Starting Native Seeds Outdoors in Lettuce Boxes

WOK member Jill Fisher has successfully raised many native seedlings using this method. However, she cautions that this is a guide only: “Much is trial and error—be sure and take notes!”

  1. Find germination information for the seeds you want to start.  Prairie Nursery and Prairie Moon Nursery are good sources, as is the Ecolandscaping Alliance. Prairie Nursery has a handy Seed Propagation Information handout. Do this before collecting seed, since some types of seeds need to be kept moist. If you are starting your seed in the spring, it will probably have to go through stratification, a period of cold dormancy, before it will sprout. Be sure to follow the germination directions for your species.
    However, if you are starting seeds outside in the fall, they will naturally go through stratification as they sit outside all winter. In this case, you don’t have to stratify them artificially in your refrigerator.
  2. Gather your seeds from generally brown and/or  dry seed heads, fruits, or pods. Not all seeds on a flower head will likely be ready at the same time. Most seeds should be kept dry until planting, but a few species need to stay moist. (This is why you need to do your homework in advance.)
  3. To start seed in lettuce boxes, first cut at least two holes in the bottom of box for drainage.
  4. Fill the  box 3/4 full with potting soil.
  5. Sprinkle seeds on top. Most (but not all) native seeds germinate better if they are not buried in soil.
  6. Water and put outside in a protected spot like under a deck or a covered porch, where you can see them and sunlight can get to them.
    If planting in the spring, put on the lid.
    If planting in the fall, leave the lid off unless your box has plenty of ventilation holes to keep it from overheating.
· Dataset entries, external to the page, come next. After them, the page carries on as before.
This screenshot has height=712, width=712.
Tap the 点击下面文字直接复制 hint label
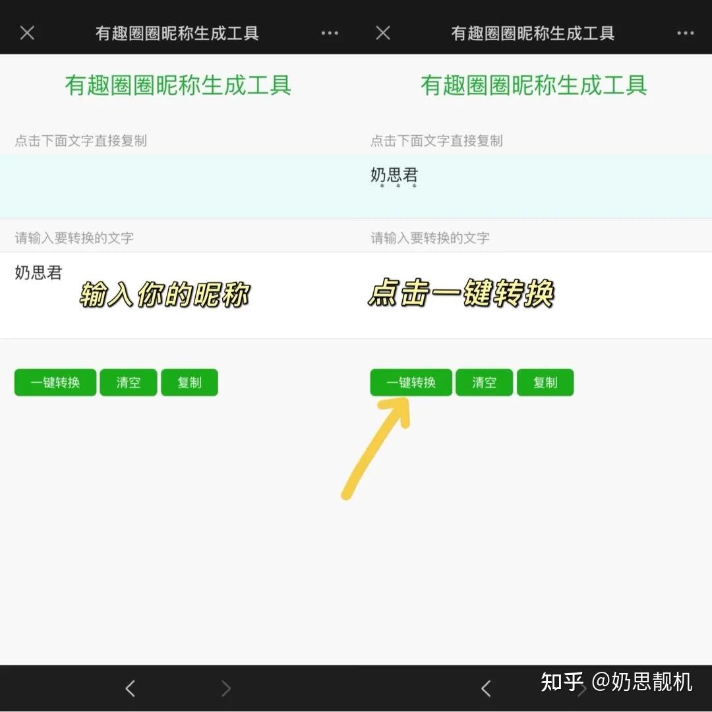(79, 140)
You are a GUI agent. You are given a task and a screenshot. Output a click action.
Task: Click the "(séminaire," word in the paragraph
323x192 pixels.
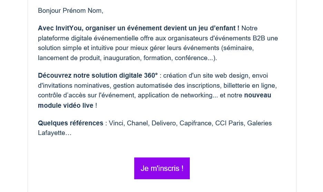tap(237, 48)
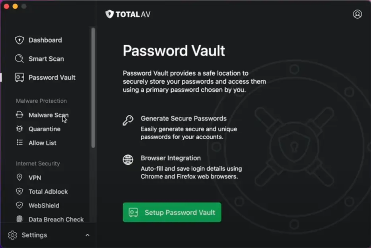Image resolution: width=371 pixels, height=248 pixels.
Task: Click the Malware Scan icon
Action: 19,115
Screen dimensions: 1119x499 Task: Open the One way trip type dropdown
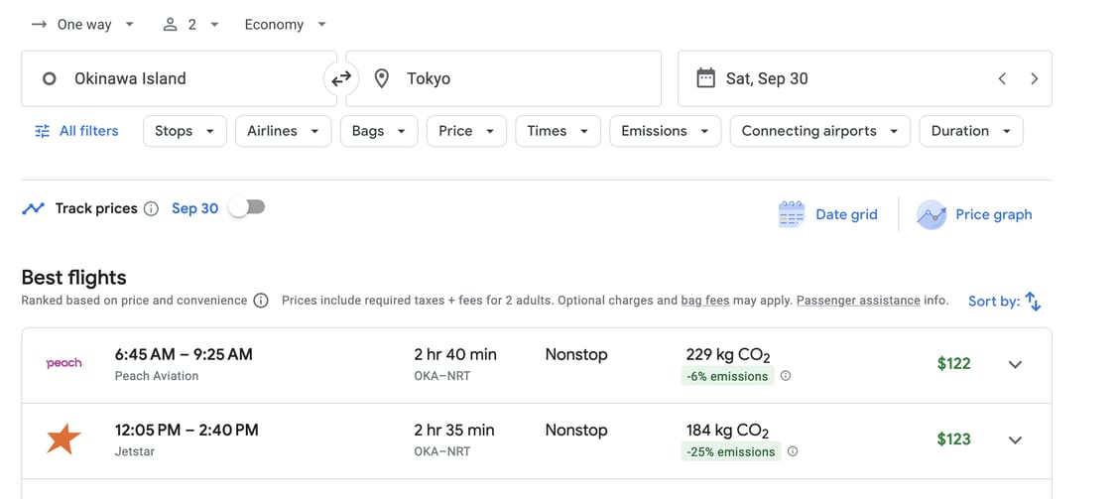[83, 25]
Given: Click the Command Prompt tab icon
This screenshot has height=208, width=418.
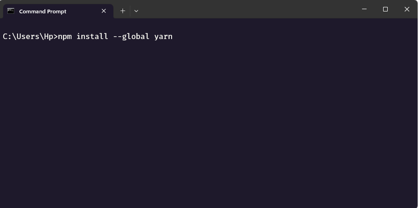Looking at the screenshot, I should pos(11,11).
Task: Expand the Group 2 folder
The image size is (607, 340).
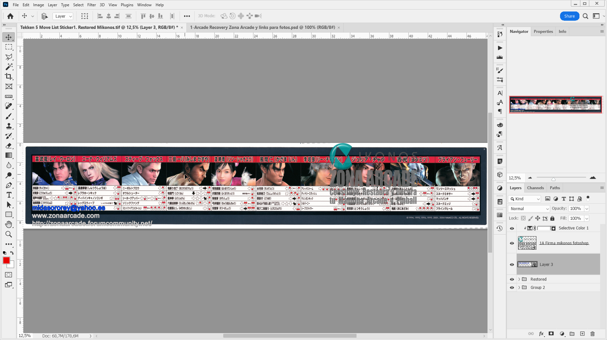Action: click(x=519, y=287)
Instead, cover with a screen or hardware cloth to protect against foraging critters. Leave your box outside all winter, until the weather warms in the spring.
  7. As the weather warms, remember to keep your soil moist. If you put your seeds out in the fall, you can put the lid on at this point. But in any case, if the weather gets sunny and warm, you may need to lift the lettuce box lid to keep the soil from overheating.
  8. Watch for germination! Pot your seedlings as they become large enough to handle. And be patient; let the rest of seeds keep trying to germinate. Native plants are very individualistic.